No the expansion of the Grid is time – what are the consequences of working out what F and E are when D = 4? Why is it m
3 and r
3? Because we’re now talking about an increase in volume, the expansion of the Grid. We experience time as linear as everything expands at the same rate which is defined by the expansion of the Grid.
A snapshot in time is basically stopping the grid from expanding. You can consider this collapsing the waveform. At this point of time you know where all the particles in the Grid are. Let the Grid expand again– all the particles move so now you know where they are going.
'c' is usually reserved for the speed of light in a vacuum. You've been using 'c' in your 'maths'. Are you now redefining that symbol, or did you always use it with a non-standard meaning?
I am defining what c is. c is the maximum speed anything can move in the Grid and this relates to the size of the Grid, the maximum length of one of the sides. The maximum length of a side is defined by the size of the Grid.

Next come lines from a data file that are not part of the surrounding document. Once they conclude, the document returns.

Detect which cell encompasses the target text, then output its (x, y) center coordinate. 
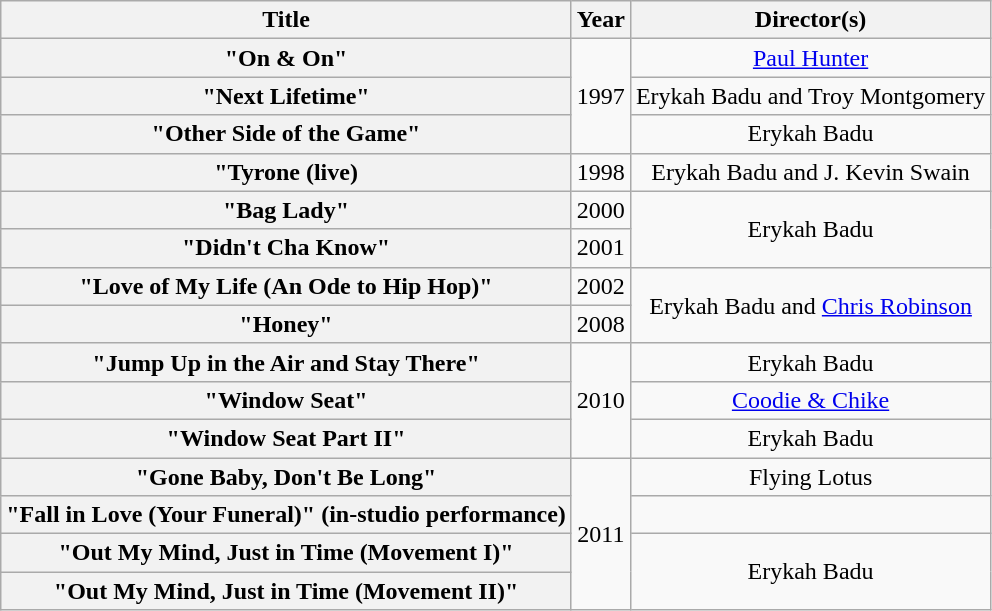
"Window Seat" (286, 400)
"Tyrone (live) (286, 172)
Erykah Badu and Chris Robinson (810, 305)
Coodie & Chike (810, 400)
"Next Lifetime" (286, 96)
"Didn't Cha Know" (286, 248)
"Out My Mind, Just in Time (Movement II)" (286, 591)
"Bag Lady" (286, 210)
2002 (600, 286)
Erykah Badu and J. Kevin Swain (810, 172)
Paul Hunter (810, 58)
2000 (600, 210)
"Honey" (286, 324)
Director(s) (810, 20)
Year (600, 20)
"Gone Baby, Don't Be Long" (286, 477)
"Out My Mind, Just in Time (Movement I)" (286, 553)
2011 (600, 534)
"Jump Up in the Air and Stay There" (286, 362)
"On & On" (286, 58)
Flying Lotus (810, 477)
1998 (600, 172)
Title (286, 20)
"Love of My Life (An Ode to Hip Hop)" (286, 286)
"Other Side of the Game" (286, 134)
Erykah Badu and Troy Montgomery (810, 96)
2010 (600, 400)
2001 (600, 248)
2008 (600, 324)
"Fall in Love (Your Funeral)" (in-studio performance) (286, 515)
1997 (600, 96)
"Window Seat Part II" (286, 438)
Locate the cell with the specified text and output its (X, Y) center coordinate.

... Oh, I think the onus is on you to prove it would be a cubic arrangement.
Ok. A gravity particle is a particle that repels all other gravity particles, this defines the shape of the Grid. Consider this repulsion equal for all the particles. Again we’ll think about it in 2D so these particles can only exists in a plane. If 4 particles exist in what arrangement will they be? A square. Why is it a square? Because the equations for F and E suggest it’s a square.
I have a horrible feeling this is sort of circular as I have explained it. But fundamentally the structure of the Grid is defining reality – it is defining what the relationships between F, E, G, m and r are.

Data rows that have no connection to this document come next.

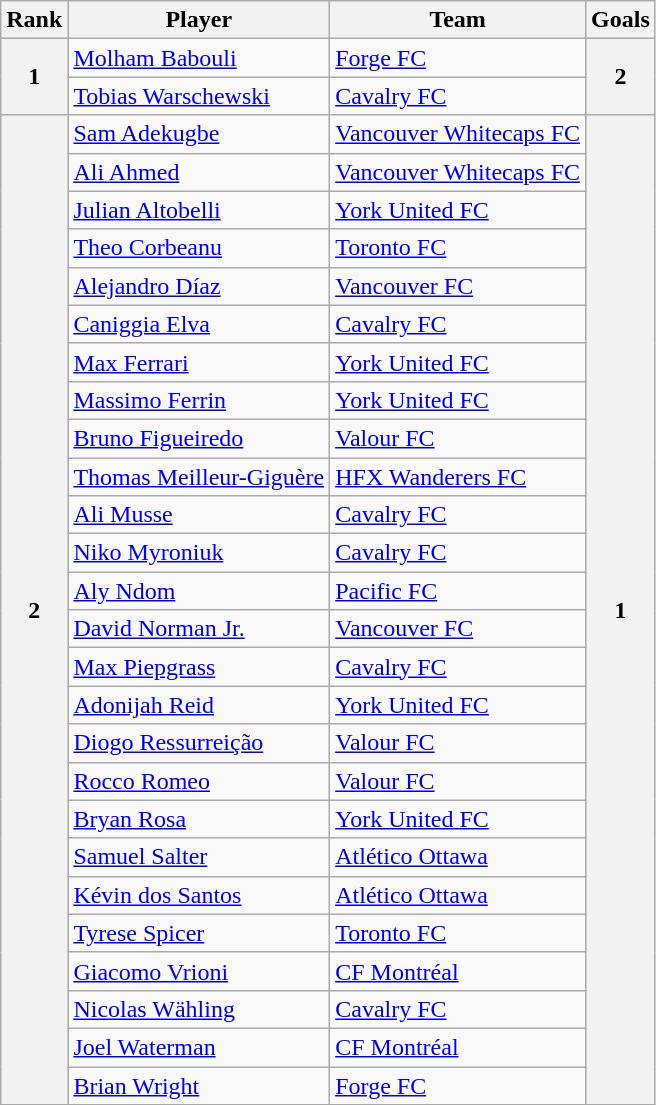
Nicolas Wähling (199, 1009)
Goals (621, 20)
Theo Corbeanu (199, 248)
Ali Musse (199, 515)
Team (458, 20)
Alejandro Díaz (199, 286)
Caniggia Elva (199, 324)
Tobias Warschewski (199, 96)
Ali Ahmed (199, 172)
Aly Ndom (199, 591)
Julian Altobelli (199, 210)
Giacomo Vrioni (199, 971)
Diogo Ressurreição (199, 743)
Thomas Meilleur-Giguère (199, 477)
Max Piepgrass (199, 667)
Kévin dos Santos (199, 895)
David Norman Jr. (199, 629)
Player (199, 20)
Molham Babouli (199, 58)
Massimo Ferrin (199, 400)
HFX Wanderers FC (458, 477)
Niko Myroniuk (199, 553)
Rocco Romeo (199, 781)
Sam Adekugbe (199, 134)
Rank (34, 20)
Samuel Salter (199, 857)
Joel Waterman (199, 1047)
Brian Wright (199, 1085)
Tyrese Spicer (199, 933)
Bruno Figueiredo (199, 438)
Max Ferrari (199, 362)
Pacific FC (458, 591)
Adonijah Reid (199, 705)
Bryan Rosa (199, 819)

... You're missing my point. You could move one vertex -- you could even yank it out of the crystal. The point is such deformations would be local. I can't remember precisely how localized such a distortion might be, but I think it'd be around a few tens of atoms.
Here is how to picture it.
Consider a crystal with a cubic structure, all the cubes are equal. These cubes are defining the space a particle could reside in and the possible directions of movement which is moving from one cube to the next. Now we add a particle in the crystal at the centre – you can consider this particle as residing in one of the cubes. Gravity (or the effect of it) can be considered as the most probable direction a particle will travel in the crystal if the structure of the Grid is distorted. While the crystal is a uniform Grid of cubes the particle will probably go nowhere, every direction is as likely as another.
Now let’s expand one of the cubes adjacent to the cube the particle is in. The expansion in this cube will expand all the adjacent cubes – it is defining the area of one side of all the adjacent cubes. So our particle will now be more likely to go towards the expanded cube, this is the effect of Gravity.
Why does this work at a distance? Let’s start again with the particle in the uniform Grid. Instead of expanding a cube adjacent to our particle let’s expand a cube two cubes in one direction, so not next to our particle cube but the one next to that. When this cube expands it distorts all the cubes next to it – including the cube adjacent to our cube that contains the particle. So again the cube next to our particle’s cube has expanded therefore that is the likely direction.
So the effect of Gravity is the area of the square the particle is likely to move to, calculated by m1 * m2 where m1 and m2 are the lengths of the sides of the largest square (direction of movement), proportional to the distance squared as we are talking about differences in area.